At runtime, when data is retrieved into the DataWindow object, the column whose edit style is DropDownDataWindow will itself be populated as data is retrieved into the DataWindow object serving as the drop-down DataWindow object.

When the user goes to the column and drops it down, the contents of the drop-down DataWindow object display. When the user selects a display value, the corresponding data value is stored in the DataWindow buffer and is stored in the database when an Update is issued.

Limit on size of data value

The data value for a column that uses the DropDownDataWindow edit style is limited to 511 characters.

The RichText edit style

You can use the RichText edit style to display column data in a rich text format, and to use different fonts and colors in the same data field.


The RichText edit style column performs slowly in the Grid and Tabular DataWindows. It is recommended to use the RichText edit style column in the Freeform DataWindow only.

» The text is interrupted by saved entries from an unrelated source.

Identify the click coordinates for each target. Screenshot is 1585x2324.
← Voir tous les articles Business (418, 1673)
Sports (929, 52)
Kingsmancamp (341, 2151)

Columns that you format with the RichText edit style require considerably more storage space than columns with plain text edit styles. Therefore you should set a minimum of 1 KB for the column width. Otherwise, you can use the RichText edit style with columns that have large text datatypes.

Maximum text length

By default, the maximum text length for a DataWindow column is 32 KB. However, for most database drivers, you can set this length to a higher value. For the PowerBuilder ODBC driver, you can set the maximum text length in the pbodbxxx.ini file, where xxx is the PowerBuilder version number. If you add "PBMaxTextSize=1024000" to the section of the INI file for the database to which you are connecting, you change the maximum text length for a DataWindow column to 1 MB.

By default, whenever a column with the RichText edit style is edited in the Preview view or at runtime, a font toolbar displays. The font toolbar disappears when the column loses focus. The following picture shows the default font toolbar available for columns with the RichText edit style:

You can modify the RichTextToolbarActivation constant on a DataWindow control to display the font toolbar whenever a DataWindow object containing columns with the RichText edit style has focus—whether or not this type of column is selected. You can also modify the constant so that the font toolbar never appears.

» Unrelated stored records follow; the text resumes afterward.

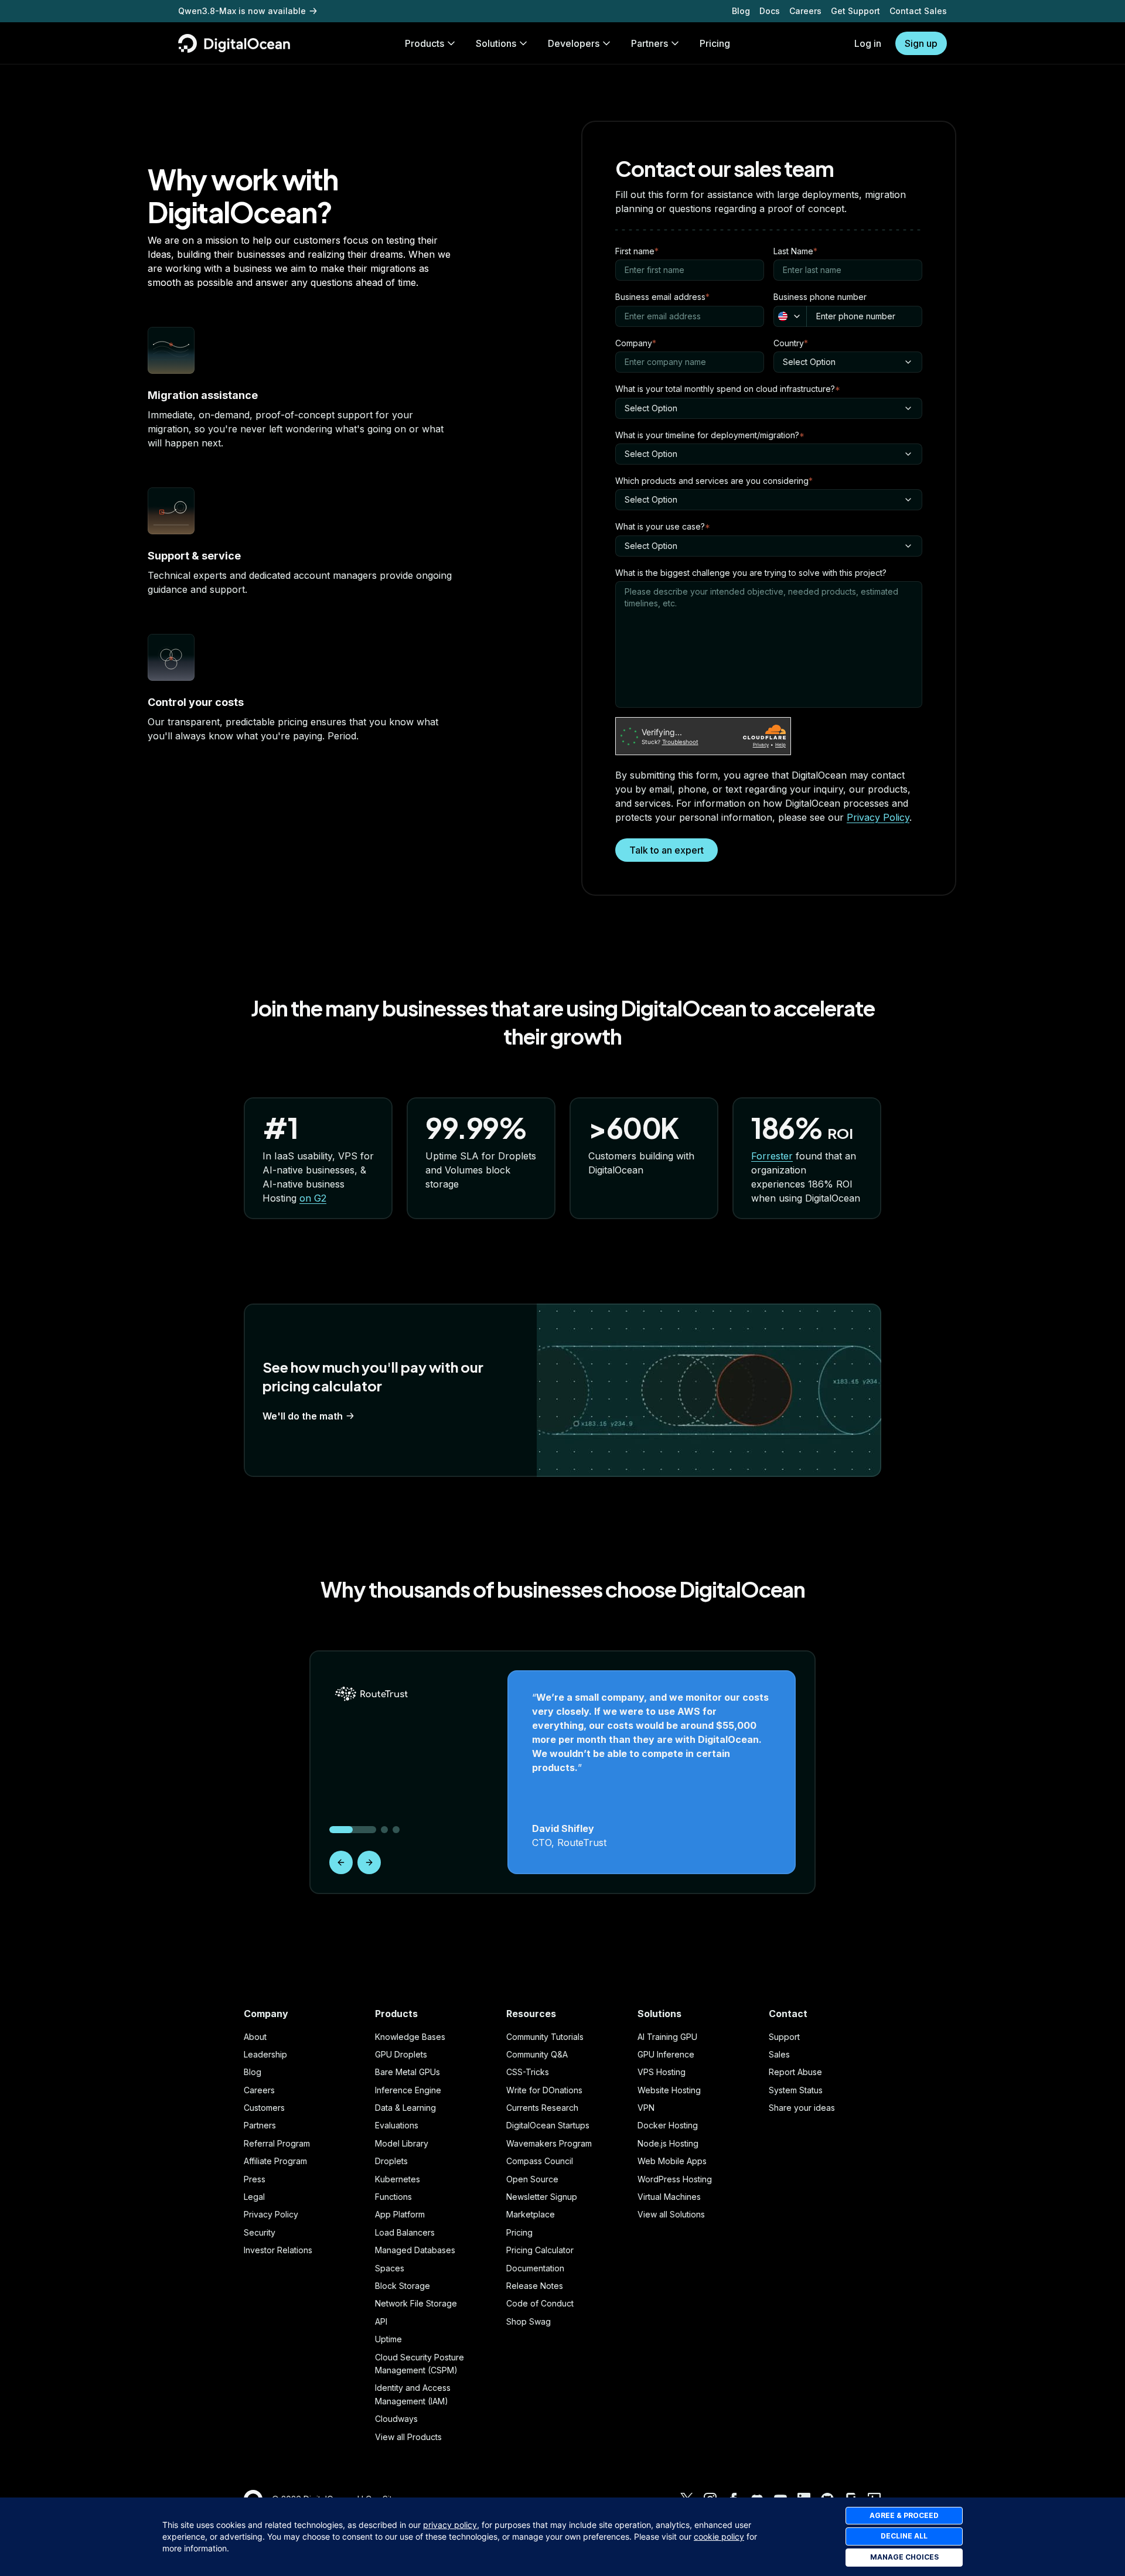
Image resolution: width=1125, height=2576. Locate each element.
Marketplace (530, 2214)
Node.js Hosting (668, 2143)
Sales (779, 2054)
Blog (741, 11)
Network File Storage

For more information, see the section called “RichTextToolbarActivation” in DataWindow Reference.

The RichText edit style is not available for columns in a DataWindow object with the Graph, OLE, or RichText presentation styles.

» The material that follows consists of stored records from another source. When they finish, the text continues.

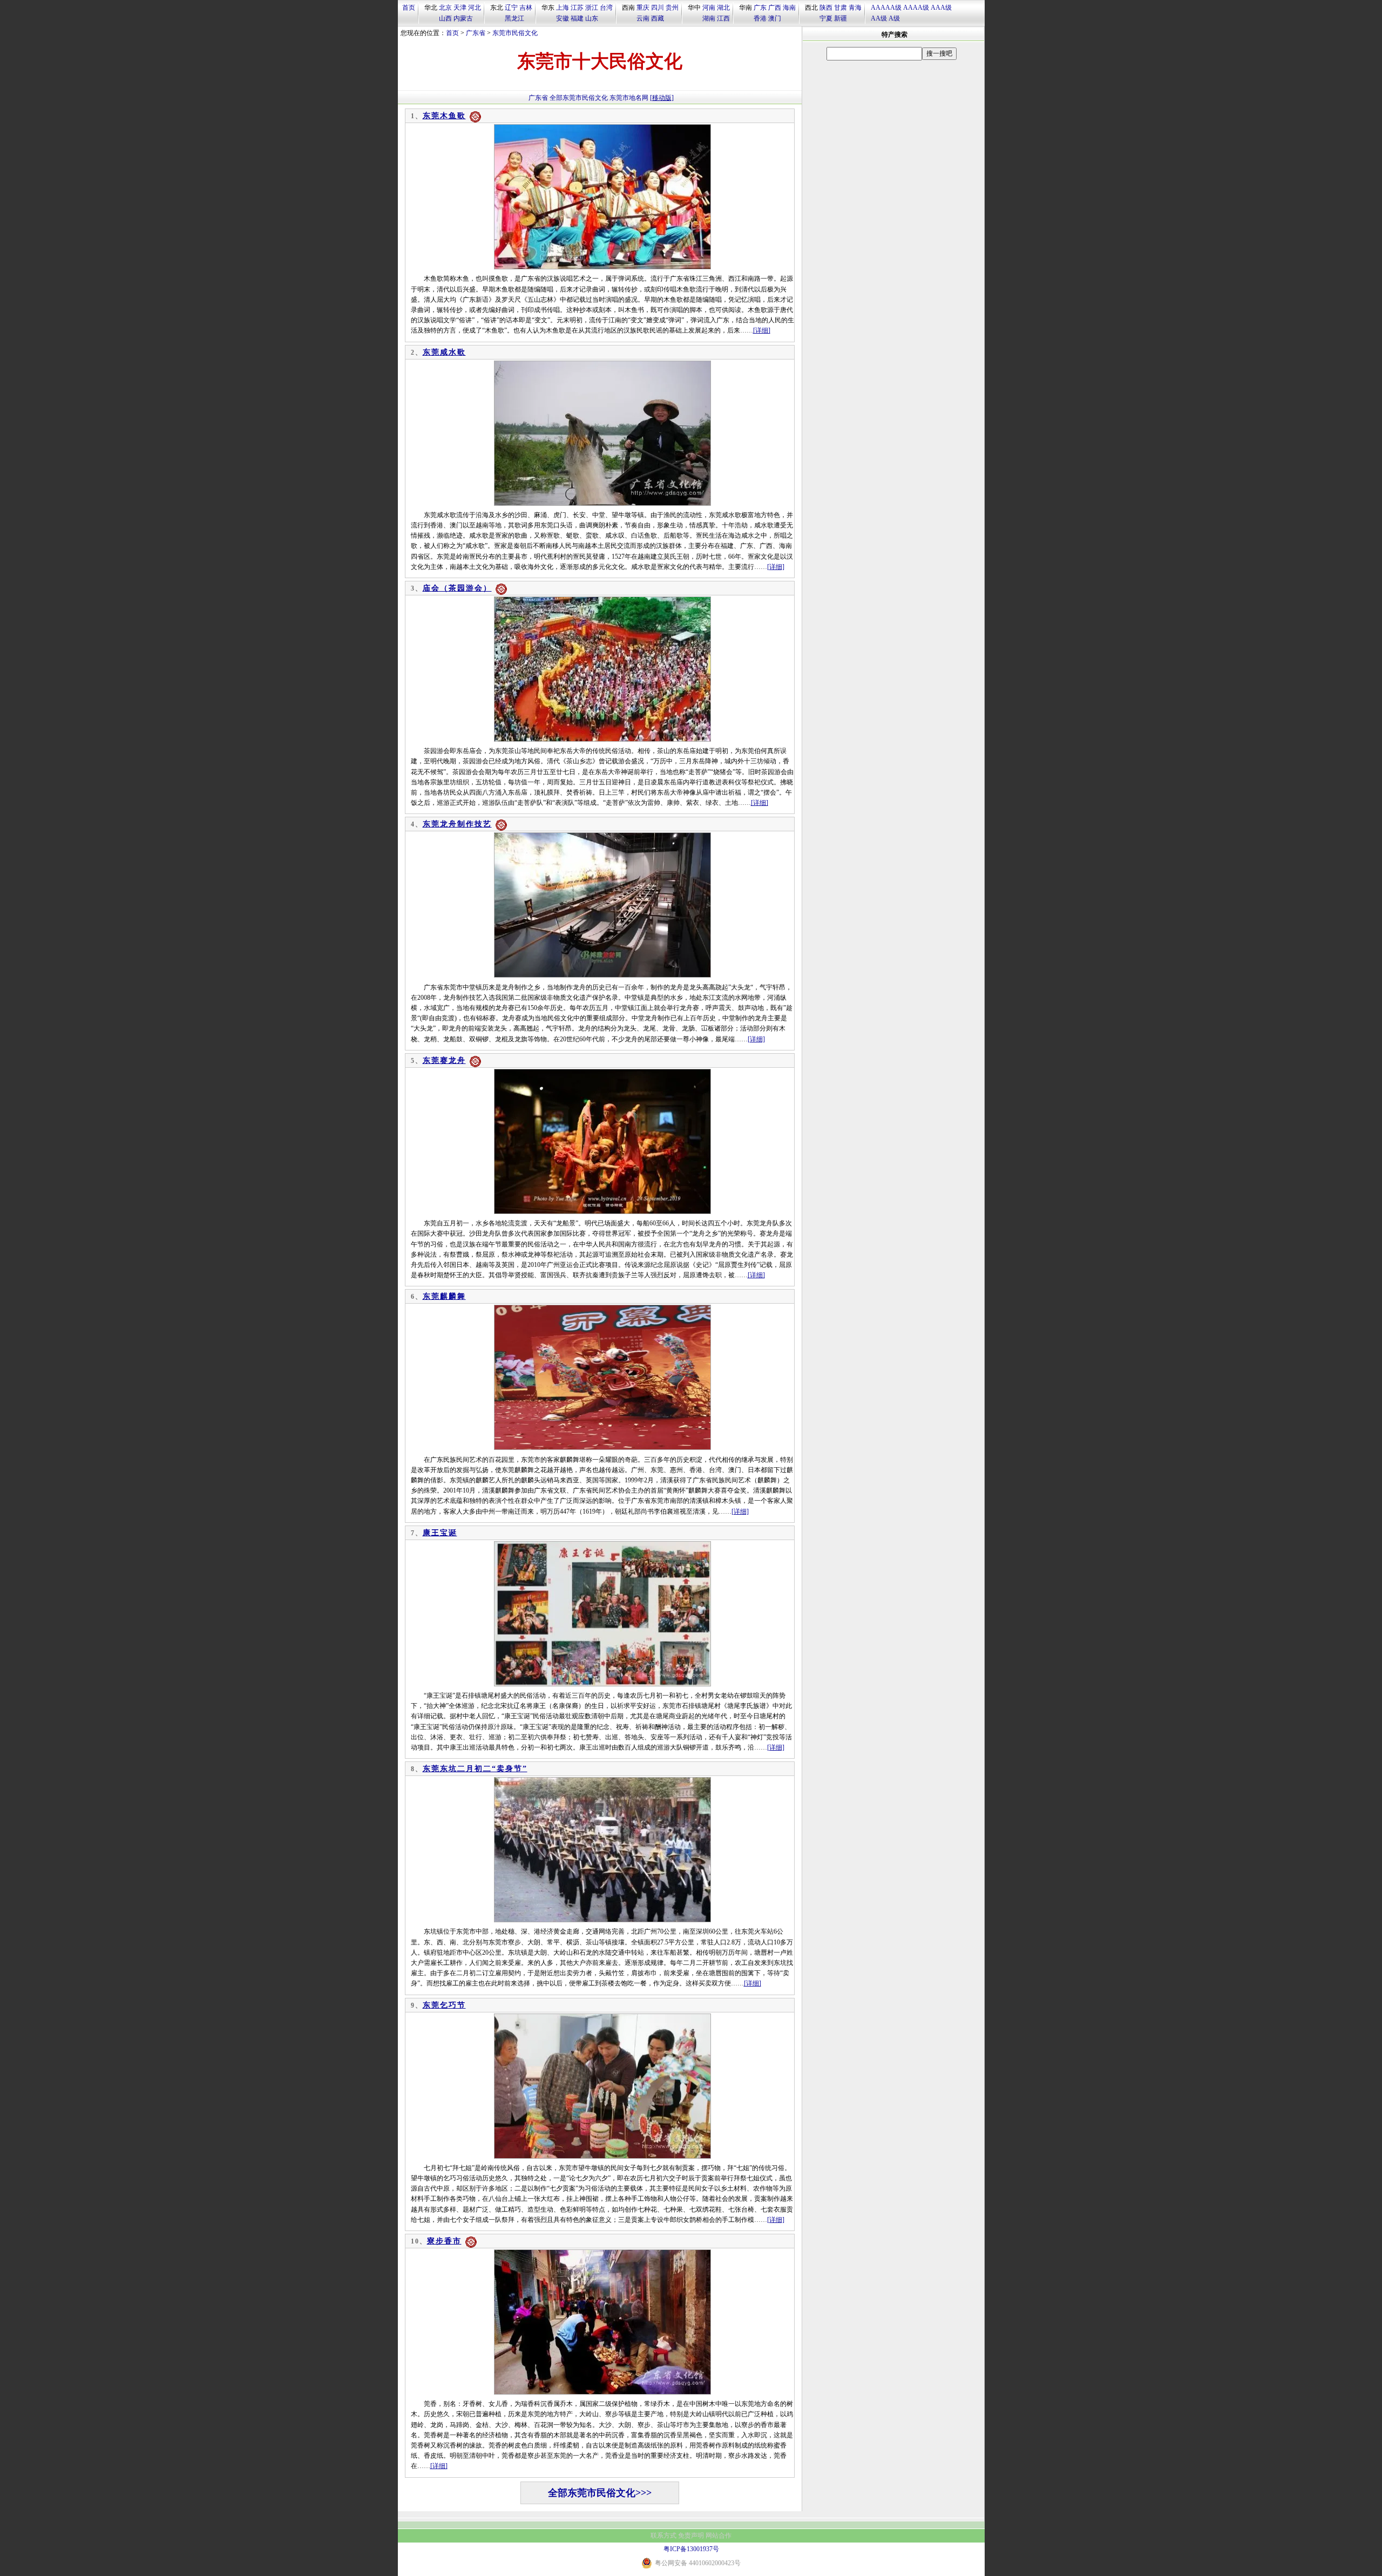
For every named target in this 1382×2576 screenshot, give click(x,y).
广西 (774, 7)
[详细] (761, 330)
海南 (789, 7)
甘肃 (840, 7)
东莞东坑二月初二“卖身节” (475, 1769)
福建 (577, 18)
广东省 (475, 33)
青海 (855, 7)
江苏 (577, 7)
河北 (474, 7)
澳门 (774, 18)
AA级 (879, 18)
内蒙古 (463, 18)
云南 (642, 18)
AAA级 (941, 7)
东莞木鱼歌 (444, 116)
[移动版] (662, 97)
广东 (760, 7)
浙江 (591, 7)
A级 (894, 18)
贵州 (672, 7)
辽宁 (511, 7)
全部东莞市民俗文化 (579, 97)
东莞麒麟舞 (444, 1296)
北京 (445, 7)
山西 (445, 18)
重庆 (642, 7)
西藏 (657, 18)
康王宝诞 (440, 1533)
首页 (408, 7)
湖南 (708, 18)
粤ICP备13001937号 (691, 2549)
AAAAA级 (886, 7)
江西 (723, 18)
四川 (657, 7)
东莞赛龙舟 (444, 1060)
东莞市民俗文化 (515, 33)
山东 (591, 18)
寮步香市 (444, 2241)
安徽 (562, 18)
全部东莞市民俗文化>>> (600, 2492)
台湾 (606, 7)
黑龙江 (514, 18)
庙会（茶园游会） (457, 588)
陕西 (825, 7)
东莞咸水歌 (444, 352)
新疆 (840, 18)
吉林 (525, 7)
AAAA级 (916, 7)
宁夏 (825, 18)
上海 (562, 7)
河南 (708, 7)
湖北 (723, 7)
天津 (459, 7)
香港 (760, 18)
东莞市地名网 (628, 97)
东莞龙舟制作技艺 (457, 824)
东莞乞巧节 (444, 2005)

The 2400 SP1, 2400 SP2, and 2400 SP3 of TX Text Control ActiveX do not support the RichText edit style any more. You should use TX Text Control ActiveX X14 2400, or the built-in rich-text control provided by PowerBuilder.

The InkEdit edit style

The InkEdit edit style is designed for use on a Tablet PC and provides the ability to capture ink input from users of Tablet PCs.

You can specify InkEdit as a style type on the Edit page in the Properties view for columns. When the column gets focus, an InkEdit control displays so that the user can enter text with the stylus or mouse. The text is recognized and displayed, then sent back to the database when the column loses focus.

The InkEdit edit style is fully functional on Tablet PCs. On other computers, it behaves like the Edit edit style.